### EXCERPTED PASSAGE:

[BEGIN]

SELECT le.entity_id, i.customer_group_id, i.website_id, MIN( final_price ), MAX( final_price ), MIN( tier_price ) FROM catalog_product_index_price_replica AS i INNER JOIN catalog_product_super_link AS l ON l.product_id = i.entity_id INNER JOIN catalog_product_entity AS le ON le.entity_id = l.parent_id INNER JOIN cataloginventory_stock_item AS si ON si.product_id = l.product_id INNER JOIN cataloginventory_stock_item AS si_parent ON si_parent.product_id = l.parent_id WHERE ( si.is_in_stock = 1 ) OR ( si_parent.is_in_stock = 0 ) AND ( le.entity_id IN ( 171648 )) GROUP BY le.entity_id, customer_group_id, website_id

This query is not correct as I mentionned above. Just try that query in your database and you will quickly understand why it's not correct.

( si.is_in_stock = 1 ) OR ( si_parent.is_in_stock = 0 ) AND ( le.entity_id IN ( 171648 )

in MySQL means

( si.is_in_stock = 1 ) OR ( ( si_parent.is_in_stock = 0 ) AND ( le.entity_id IN ( 171648 ) )

and it should be:

(( si.is_in_stock = 1 ) OR ( si_parent.is_in_stock = 0 )) AND ( le.entity_id IN ( 171648 )

[END]

### RECORDED DATA:
[BEGIN]

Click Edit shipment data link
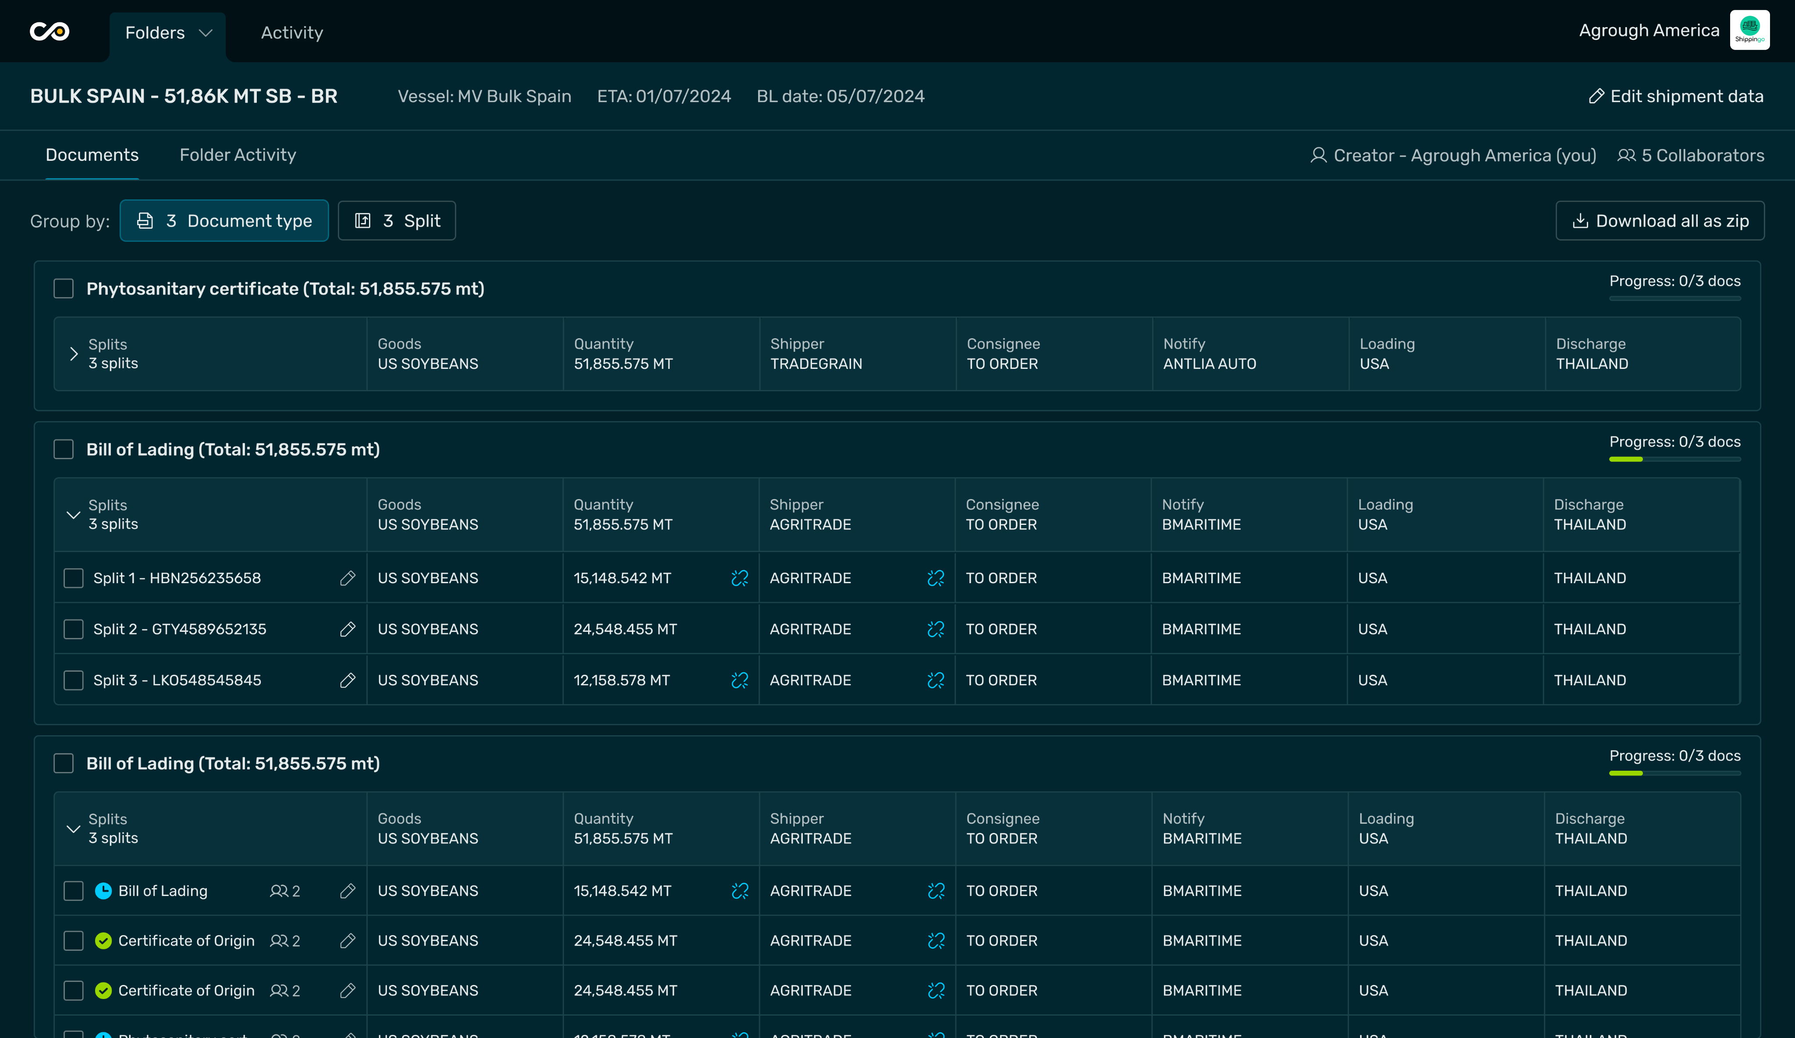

[END]
[BEGIN]

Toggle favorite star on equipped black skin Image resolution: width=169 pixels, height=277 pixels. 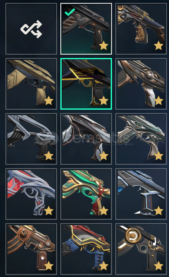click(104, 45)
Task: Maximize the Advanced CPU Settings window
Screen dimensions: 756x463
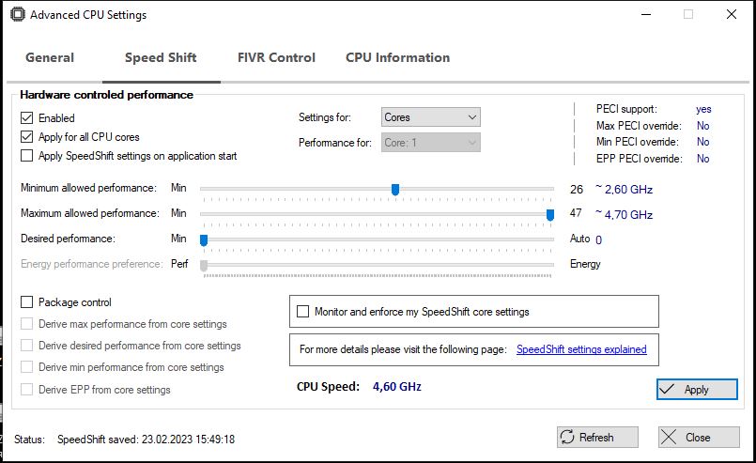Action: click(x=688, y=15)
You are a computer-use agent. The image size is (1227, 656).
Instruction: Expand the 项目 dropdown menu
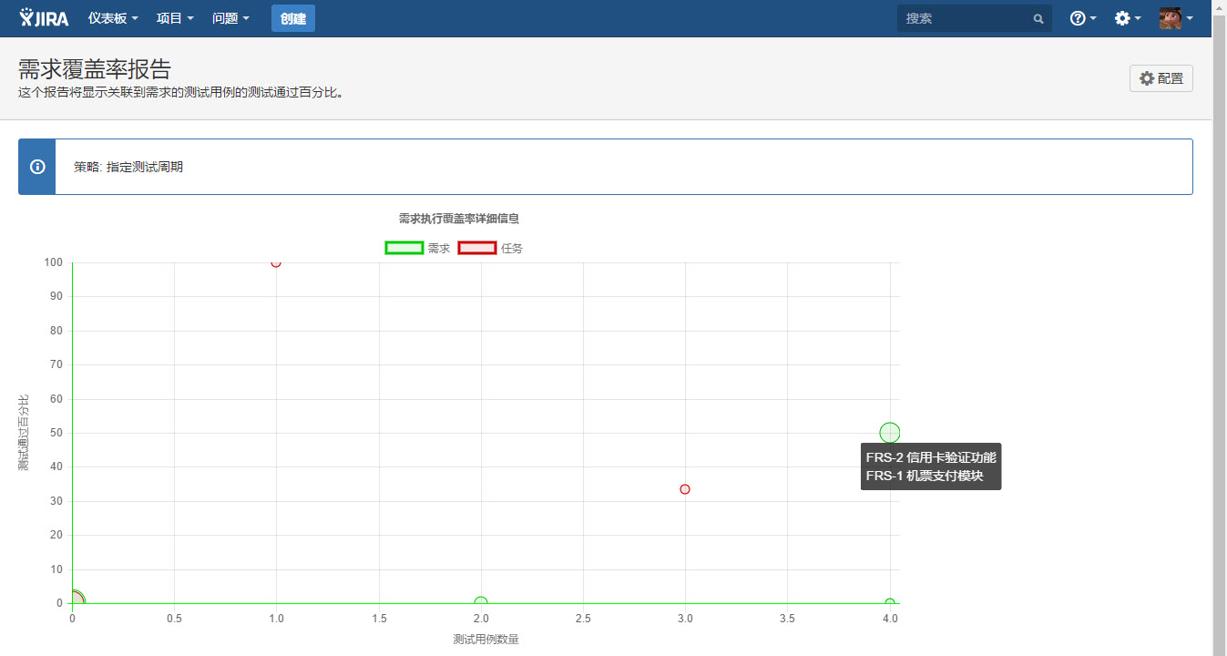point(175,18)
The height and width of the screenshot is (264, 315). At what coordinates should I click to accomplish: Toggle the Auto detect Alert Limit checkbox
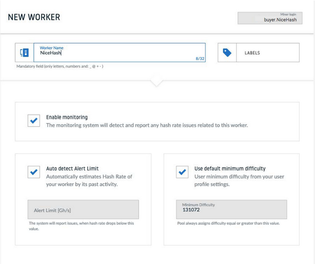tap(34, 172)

[END]
[BEGIN]

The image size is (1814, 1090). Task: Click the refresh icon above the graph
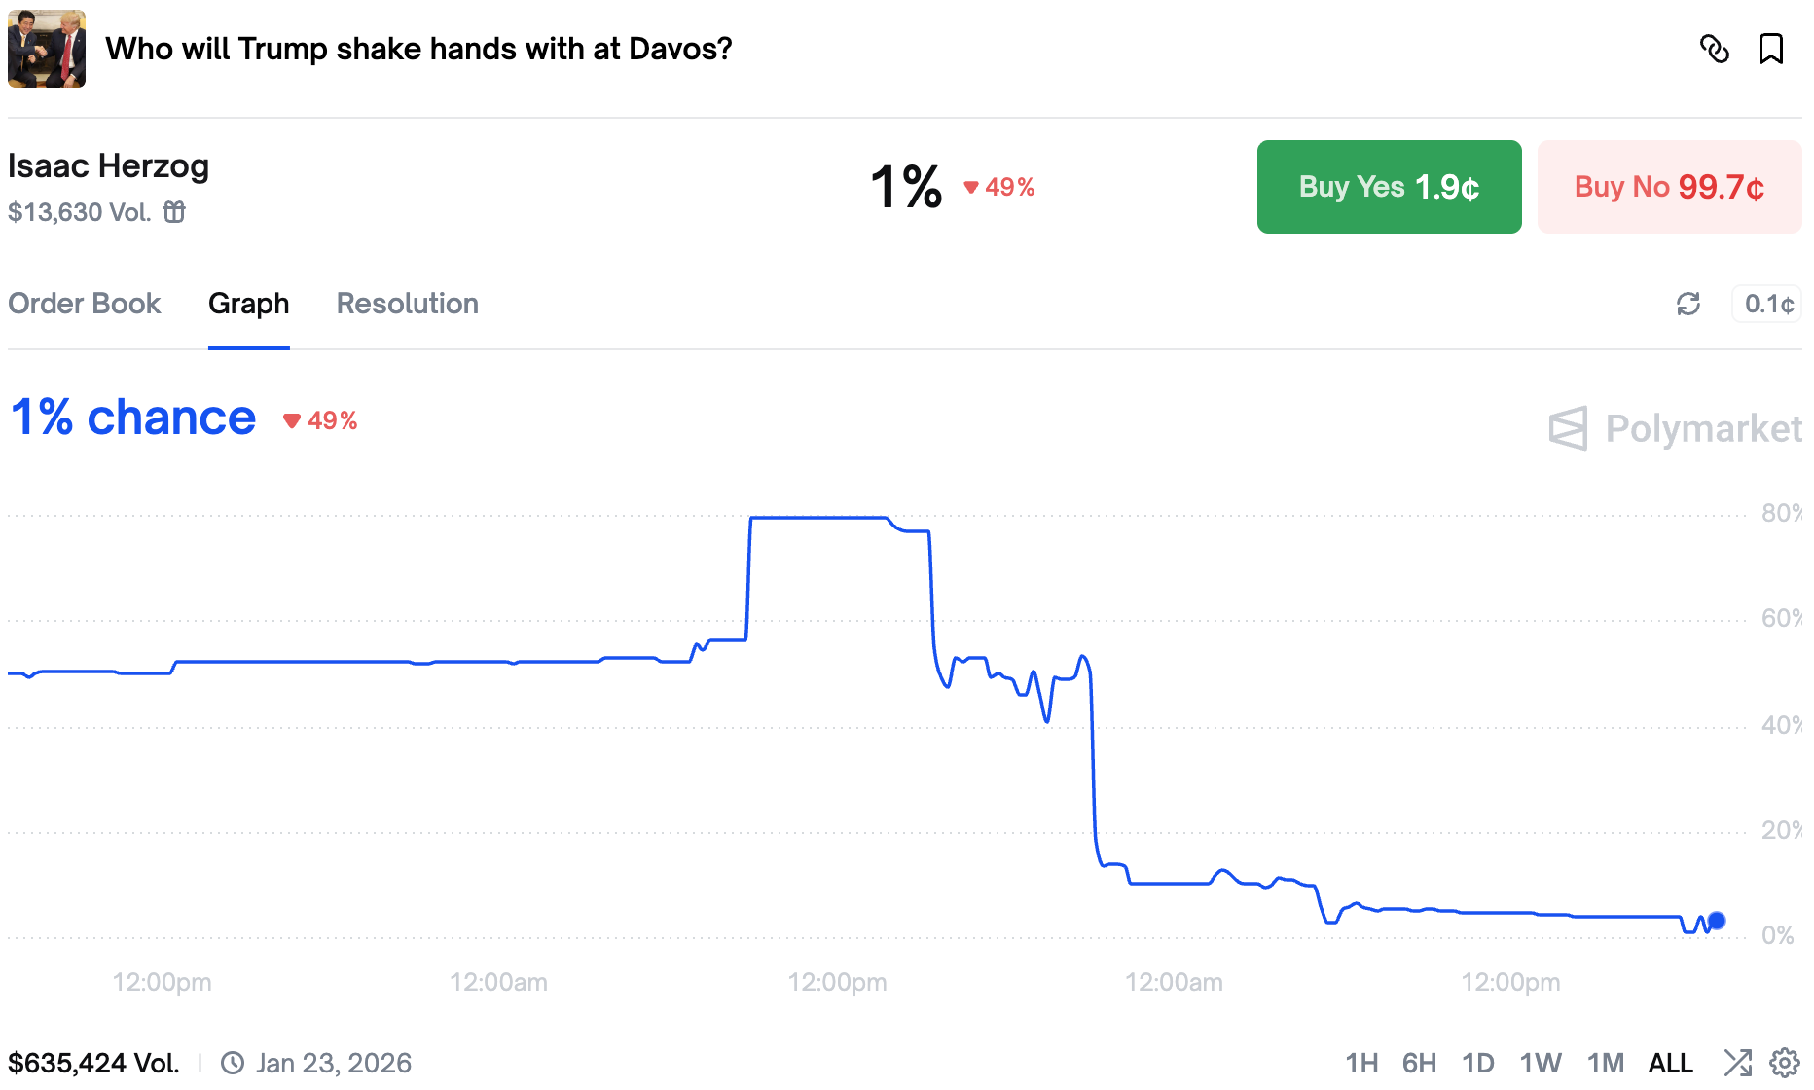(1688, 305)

[END]

Answer these questions about the SQL query discussion:
1. Which table does the query give the alias "si_parent"?
2. Which columns appear in the query's GROUP BY clause?
3. What does the writer suggest the reader do to see why the query is not correct?

### CORRECT OUTPUT:
1. cataloginventory_stock_item
2. le.entity_id, customer_group_id, and website_id
3. Try the query in their own database.